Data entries
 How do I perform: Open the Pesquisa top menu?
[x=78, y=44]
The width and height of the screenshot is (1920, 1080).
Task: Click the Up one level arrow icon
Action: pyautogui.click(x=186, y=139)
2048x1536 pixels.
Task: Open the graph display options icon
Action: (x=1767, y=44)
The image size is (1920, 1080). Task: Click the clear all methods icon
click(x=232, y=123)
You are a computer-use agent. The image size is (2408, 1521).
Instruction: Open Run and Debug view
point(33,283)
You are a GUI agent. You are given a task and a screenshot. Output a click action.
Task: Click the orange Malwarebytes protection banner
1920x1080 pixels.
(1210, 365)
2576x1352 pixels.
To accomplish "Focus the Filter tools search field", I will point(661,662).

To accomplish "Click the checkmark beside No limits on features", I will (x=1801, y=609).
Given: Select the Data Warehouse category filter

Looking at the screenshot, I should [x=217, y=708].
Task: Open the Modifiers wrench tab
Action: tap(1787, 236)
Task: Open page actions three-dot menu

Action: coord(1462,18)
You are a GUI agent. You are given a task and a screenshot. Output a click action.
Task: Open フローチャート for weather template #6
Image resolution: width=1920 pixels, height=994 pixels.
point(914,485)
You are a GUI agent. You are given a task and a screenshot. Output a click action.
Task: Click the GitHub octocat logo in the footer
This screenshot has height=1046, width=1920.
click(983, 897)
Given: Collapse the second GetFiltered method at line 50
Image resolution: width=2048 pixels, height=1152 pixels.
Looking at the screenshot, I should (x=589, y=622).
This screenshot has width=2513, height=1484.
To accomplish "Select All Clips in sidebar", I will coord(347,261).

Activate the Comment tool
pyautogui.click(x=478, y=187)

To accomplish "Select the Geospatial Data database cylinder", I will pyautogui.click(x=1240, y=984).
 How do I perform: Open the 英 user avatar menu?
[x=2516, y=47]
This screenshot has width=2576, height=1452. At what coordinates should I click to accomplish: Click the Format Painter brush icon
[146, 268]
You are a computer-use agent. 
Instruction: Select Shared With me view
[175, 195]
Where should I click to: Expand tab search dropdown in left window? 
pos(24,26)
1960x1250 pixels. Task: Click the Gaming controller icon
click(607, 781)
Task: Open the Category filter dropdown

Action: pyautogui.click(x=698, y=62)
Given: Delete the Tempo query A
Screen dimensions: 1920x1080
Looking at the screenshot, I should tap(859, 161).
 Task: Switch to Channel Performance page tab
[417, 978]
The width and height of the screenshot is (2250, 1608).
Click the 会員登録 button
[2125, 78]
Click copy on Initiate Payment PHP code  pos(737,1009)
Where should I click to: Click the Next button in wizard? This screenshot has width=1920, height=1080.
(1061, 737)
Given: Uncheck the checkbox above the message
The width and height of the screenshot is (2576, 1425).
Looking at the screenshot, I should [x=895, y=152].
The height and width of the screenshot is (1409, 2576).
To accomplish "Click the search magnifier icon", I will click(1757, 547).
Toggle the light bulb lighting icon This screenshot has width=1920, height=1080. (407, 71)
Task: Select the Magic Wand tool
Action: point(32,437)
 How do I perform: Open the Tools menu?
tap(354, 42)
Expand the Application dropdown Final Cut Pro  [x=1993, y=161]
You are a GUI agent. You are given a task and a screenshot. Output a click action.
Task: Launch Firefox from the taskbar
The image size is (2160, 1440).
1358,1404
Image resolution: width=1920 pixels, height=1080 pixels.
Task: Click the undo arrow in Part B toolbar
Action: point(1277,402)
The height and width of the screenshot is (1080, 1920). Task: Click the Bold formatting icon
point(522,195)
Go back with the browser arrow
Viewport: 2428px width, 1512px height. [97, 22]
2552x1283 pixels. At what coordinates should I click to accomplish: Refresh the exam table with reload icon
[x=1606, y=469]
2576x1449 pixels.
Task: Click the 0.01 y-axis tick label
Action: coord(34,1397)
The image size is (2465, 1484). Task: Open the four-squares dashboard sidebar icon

**Aim of the exercise**
In the lines above, locate the string "computer". Copy every line where it occurs.

**Answer box**
You are a computer-use agent. The image size is (2408, 1521).
You are a computer-use agent. 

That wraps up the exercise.